* [Your objective]
Give back only the lines in the records below from the one with "Task: Open the sticker picker icon" to the one with "Task: Tap the Paint brush tool", both inclusive, word for word.

Saved data entries
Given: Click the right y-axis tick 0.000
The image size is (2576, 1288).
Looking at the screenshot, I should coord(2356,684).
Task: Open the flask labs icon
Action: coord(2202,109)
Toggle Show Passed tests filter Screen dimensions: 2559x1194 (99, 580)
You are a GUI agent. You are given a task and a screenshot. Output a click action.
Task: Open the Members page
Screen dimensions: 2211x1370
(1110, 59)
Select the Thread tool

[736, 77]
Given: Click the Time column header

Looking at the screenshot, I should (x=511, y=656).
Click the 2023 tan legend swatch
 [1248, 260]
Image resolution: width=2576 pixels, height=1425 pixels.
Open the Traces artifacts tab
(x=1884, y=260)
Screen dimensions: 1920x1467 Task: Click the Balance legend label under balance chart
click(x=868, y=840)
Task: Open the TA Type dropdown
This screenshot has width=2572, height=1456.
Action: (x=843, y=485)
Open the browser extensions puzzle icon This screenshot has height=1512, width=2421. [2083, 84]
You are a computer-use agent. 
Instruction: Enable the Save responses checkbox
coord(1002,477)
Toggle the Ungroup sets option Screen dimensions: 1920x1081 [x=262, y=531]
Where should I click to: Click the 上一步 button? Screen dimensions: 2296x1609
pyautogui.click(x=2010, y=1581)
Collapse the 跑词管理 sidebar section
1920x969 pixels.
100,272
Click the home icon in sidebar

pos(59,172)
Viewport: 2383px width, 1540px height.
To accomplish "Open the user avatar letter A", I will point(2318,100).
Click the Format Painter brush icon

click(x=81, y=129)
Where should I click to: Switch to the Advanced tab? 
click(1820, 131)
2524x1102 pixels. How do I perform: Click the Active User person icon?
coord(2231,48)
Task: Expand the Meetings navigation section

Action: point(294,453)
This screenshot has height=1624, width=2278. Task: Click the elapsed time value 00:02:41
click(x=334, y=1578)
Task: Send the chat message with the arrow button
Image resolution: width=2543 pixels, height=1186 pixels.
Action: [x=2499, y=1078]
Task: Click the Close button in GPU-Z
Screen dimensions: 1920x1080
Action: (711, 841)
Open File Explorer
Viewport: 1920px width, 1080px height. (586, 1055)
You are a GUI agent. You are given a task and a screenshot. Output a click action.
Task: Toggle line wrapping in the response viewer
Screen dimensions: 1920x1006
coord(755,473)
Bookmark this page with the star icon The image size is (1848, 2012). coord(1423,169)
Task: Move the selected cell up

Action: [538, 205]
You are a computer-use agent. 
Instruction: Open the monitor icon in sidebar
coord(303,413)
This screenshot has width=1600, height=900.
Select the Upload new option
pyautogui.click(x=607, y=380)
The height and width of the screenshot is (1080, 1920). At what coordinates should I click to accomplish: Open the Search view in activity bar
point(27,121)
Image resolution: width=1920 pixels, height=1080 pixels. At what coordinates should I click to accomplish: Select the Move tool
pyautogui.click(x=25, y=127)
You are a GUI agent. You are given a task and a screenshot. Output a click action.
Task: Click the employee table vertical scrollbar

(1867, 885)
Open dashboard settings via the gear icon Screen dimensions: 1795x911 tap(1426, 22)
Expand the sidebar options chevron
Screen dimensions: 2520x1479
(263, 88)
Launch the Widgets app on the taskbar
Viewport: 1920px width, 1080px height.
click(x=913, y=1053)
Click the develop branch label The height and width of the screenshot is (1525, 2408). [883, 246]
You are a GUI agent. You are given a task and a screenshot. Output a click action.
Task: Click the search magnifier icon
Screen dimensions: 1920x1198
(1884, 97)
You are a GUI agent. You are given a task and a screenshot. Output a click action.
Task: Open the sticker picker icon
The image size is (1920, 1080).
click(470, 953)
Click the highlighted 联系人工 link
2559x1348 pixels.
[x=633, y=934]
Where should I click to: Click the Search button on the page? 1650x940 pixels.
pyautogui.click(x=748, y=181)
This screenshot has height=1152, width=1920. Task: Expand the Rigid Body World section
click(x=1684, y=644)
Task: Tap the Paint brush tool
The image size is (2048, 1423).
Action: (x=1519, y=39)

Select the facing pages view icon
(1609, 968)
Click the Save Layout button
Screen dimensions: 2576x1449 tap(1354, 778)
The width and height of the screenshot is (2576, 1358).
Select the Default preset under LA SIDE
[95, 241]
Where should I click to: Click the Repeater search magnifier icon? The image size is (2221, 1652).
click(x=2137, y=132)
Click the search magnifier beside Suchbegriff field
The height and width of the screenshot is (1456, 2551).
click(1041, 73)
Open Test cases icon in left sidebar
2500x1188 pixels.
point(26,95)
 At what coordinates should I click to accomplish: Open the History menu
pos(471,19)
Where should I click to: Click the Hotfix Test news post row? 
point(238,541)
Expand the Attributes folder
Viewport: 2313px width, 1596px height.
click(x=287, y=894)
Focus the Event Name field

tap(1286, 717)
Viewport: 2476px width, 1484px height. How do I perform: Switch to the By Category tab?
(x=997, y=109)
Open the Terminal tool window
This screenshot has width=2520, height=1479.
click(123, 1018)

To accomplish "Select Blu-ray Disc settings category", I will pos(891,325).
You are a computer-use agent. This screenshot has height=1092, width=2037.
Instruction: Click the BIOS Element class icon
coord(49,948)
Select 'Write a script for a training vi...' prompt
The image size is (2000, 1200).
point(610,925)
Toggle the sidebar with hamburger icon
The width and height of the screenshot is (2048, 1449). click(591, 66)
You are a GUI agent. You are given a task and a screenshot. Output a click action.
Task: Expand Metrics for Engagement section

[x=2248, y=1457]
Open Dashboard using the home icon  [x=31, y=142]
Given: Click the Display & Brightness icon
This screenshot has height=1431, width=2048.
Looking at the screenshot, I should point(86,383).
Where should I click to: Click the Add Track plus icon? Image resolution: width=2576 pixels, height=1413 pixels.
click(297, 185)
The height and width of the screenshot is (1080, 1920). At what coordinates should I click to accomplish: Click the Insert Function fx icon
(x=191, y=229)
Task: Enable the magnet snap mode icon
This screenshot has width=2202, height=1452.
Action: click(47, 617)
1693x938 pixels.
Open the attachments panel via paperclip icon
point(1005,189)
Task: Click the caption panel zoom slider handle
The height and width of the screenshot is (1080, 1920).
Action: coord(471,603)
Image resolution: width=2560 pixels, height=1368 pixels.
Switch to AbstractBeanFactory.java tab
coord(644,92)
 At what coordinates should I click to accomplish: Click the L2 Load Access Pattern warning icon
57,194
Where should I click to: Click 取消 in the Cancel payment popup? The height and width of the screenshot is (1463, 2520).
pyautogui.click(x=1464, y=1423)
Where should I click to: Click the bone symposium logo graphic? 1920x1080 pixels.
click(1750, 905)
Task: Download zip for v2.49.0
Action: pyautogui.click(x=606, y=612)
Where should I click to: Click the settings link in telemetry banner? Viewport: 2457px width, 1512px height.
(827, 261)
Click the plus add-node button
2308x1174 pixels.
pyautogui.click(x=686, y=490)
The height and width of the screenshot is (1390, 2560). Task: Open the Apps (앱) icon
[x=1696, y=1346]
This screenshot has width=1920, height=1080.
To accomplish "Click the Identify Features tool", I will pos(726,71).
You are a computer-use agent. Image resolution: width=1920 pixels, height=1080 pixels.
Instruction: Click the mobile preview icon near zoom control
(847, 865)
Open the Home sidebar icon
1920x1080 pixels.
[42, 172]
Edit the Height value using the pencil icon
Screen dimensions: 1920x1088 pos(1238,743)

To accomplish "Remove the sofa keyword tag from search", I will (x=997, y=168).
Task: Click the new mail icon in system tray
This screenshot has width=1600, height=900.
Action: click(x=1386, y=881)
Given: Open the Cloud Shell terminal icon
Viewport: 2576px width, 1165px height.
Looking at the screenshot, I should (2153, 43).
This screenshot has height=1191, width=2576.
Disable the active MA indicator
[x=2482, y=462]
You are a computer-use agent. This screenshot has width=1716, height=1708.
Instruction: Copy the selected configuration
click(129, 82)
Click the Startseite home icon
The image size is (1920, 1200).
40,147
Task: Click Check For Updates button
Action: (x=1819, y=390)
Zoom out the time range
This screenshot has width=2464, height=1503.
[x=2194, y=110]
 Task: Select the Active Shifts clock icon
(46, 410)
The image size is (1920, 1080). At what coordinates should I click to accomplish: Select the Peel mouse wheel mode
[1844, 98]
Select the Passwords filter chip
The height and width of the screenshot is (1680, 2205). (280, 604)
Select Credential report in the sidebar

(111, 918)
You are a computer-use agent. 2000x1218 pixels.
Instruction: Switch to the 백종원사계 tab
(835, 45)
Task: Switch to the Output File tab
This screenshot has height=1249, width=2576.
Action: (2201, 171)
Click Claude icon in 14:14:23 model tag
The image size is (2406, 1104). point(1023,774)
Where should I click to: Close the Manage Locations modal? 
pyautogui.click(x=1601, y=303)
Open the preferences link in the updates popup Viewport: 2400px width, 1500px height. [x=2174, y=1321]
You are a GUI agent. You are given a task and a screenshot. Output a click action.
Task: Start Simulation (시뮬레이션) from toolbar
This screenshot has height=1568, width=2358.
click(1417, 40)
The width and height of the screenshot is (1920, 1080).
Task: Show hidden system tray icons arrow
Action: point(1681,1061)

* [Reply to the task]
Task: Open the sticker picker icon
The image size is (1920, 1080).
click(470, 953)
Click the highlighted 联系人工 link
2559x1348 pixels.
[x=633, y=934]
Where should I click to: Click the Search button on the page? 1650x940 pixels.
pyautogui.click(x=748, y=181)
This screenshot has height=1152, width=1920. Task: Expand the Rigid Body World section
click(x=1684, y=644)
Task: Tap the Paint brush tool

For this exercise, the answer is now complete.